(Data pulled from a collection)
Begin

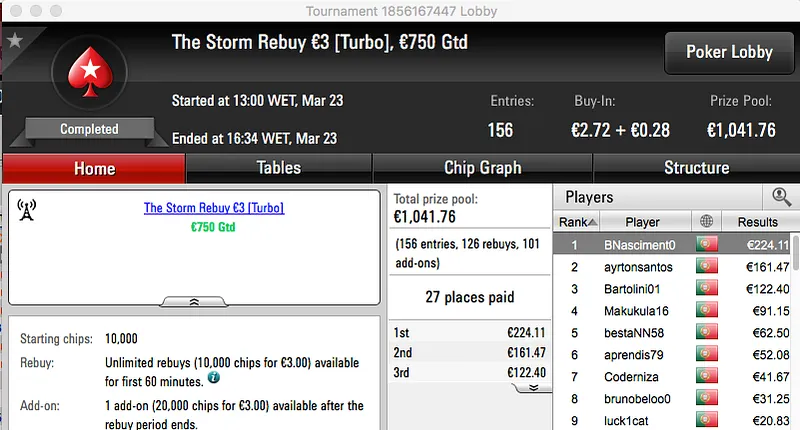This screenshot has width=800, height=430.
Task: Switch to the Tables tab
Action: (x=279, y=168)
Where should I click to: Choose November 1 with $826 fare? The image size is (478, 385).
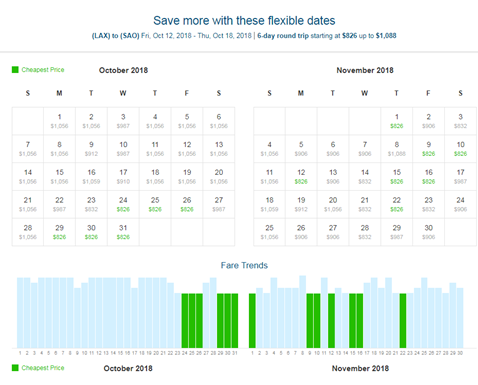(x=397, y=121)
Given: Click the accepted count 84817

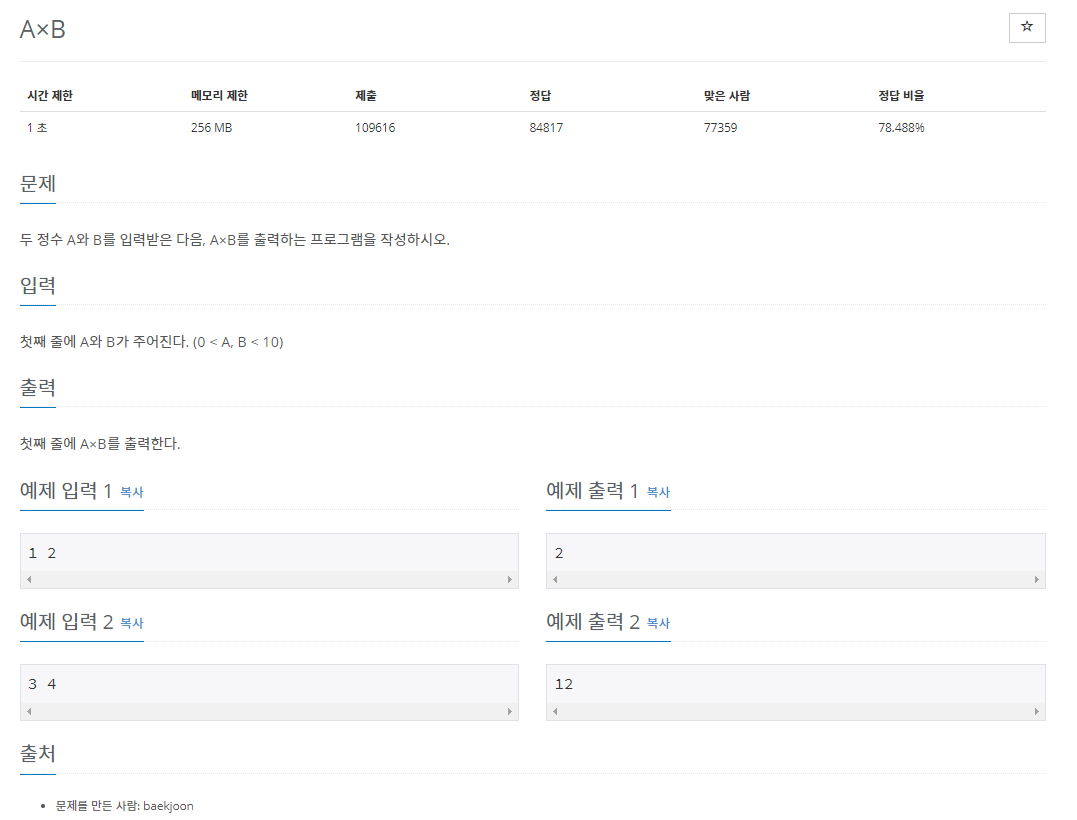Looking at the screenshot, I should 545,127.
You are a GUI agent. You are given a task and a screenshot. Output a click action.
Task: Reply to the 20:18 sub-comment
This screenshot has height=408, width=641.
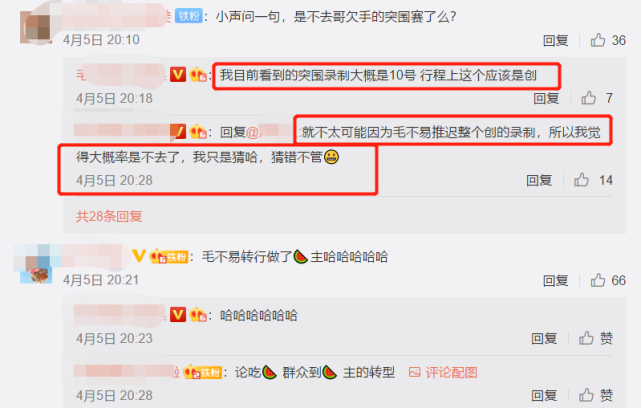click(546, 98)
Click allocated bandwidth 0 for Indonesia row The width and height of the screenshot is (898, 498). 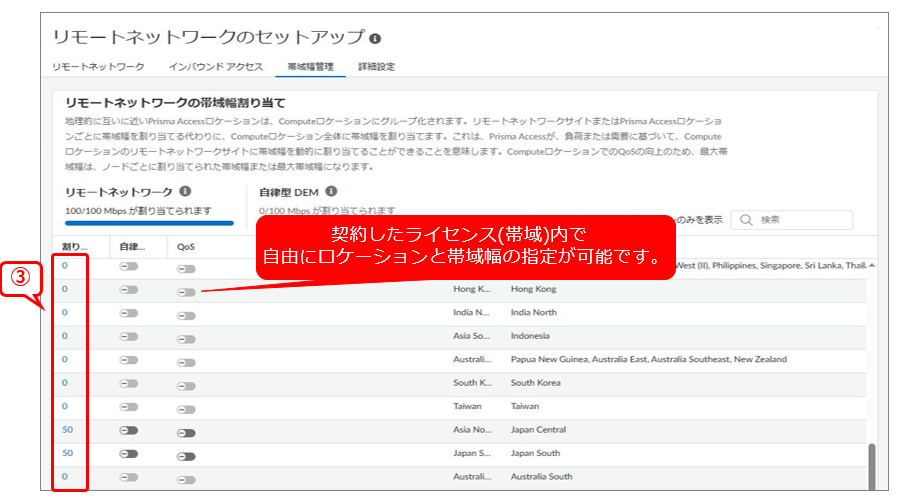click(x=65, y=336)
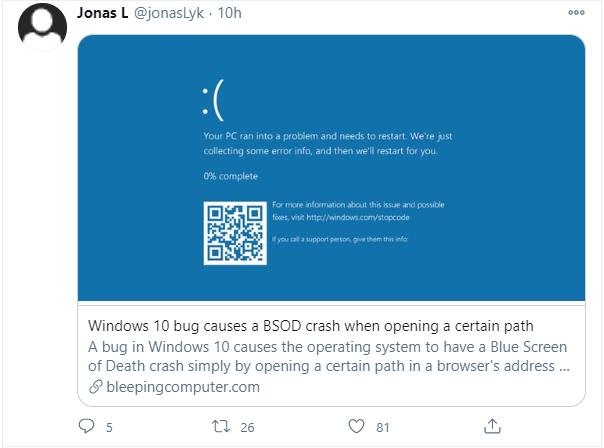Open the bleepingcomputer.com domain link

click(x=183, y=387)
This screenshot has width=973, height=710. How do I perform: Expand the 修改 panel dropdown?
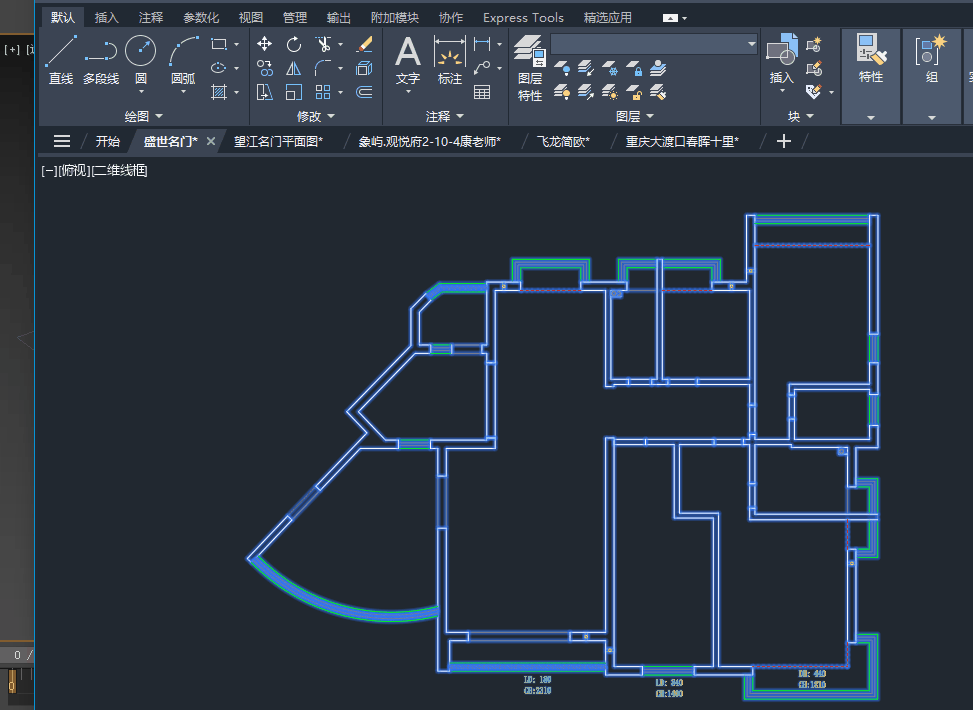coord(316,116)
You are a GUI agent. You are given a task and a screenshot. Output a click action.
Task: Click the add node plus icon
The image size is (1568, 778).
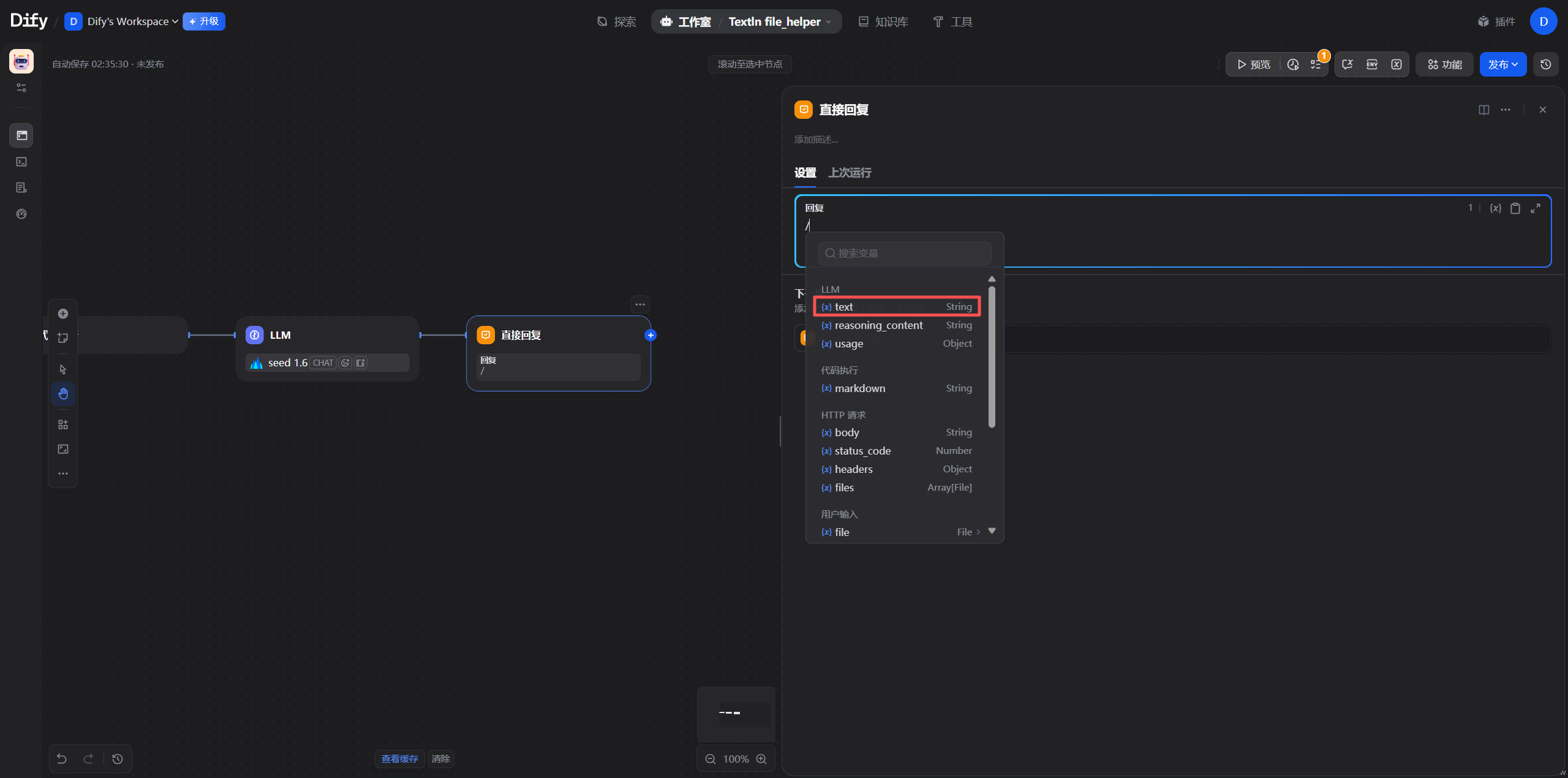pos(63,314)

End

● **Directions for this task**
Copy the lines from the very first one through the line that contains "click(546, 98)", including both ends, and leave out the pictures.

● **Worked answer**
This screenshot has width=800, height=430.
Task: Switch to the Tables tab
Action: (x=279, y=168)
Where should I click to: Choose November 1 with $826 fare? The image size is (478, 385).
(x=397, y=121)
Given: Click the accepted count 84817

Looking at the screenshot, I should 545,127.
You are a GUI agent. You are given a task and a screenshot. Output a click action.
Task: Reply to the 20:18 sub-comment
This screenshot has height=408, width=641.
click(546, 98)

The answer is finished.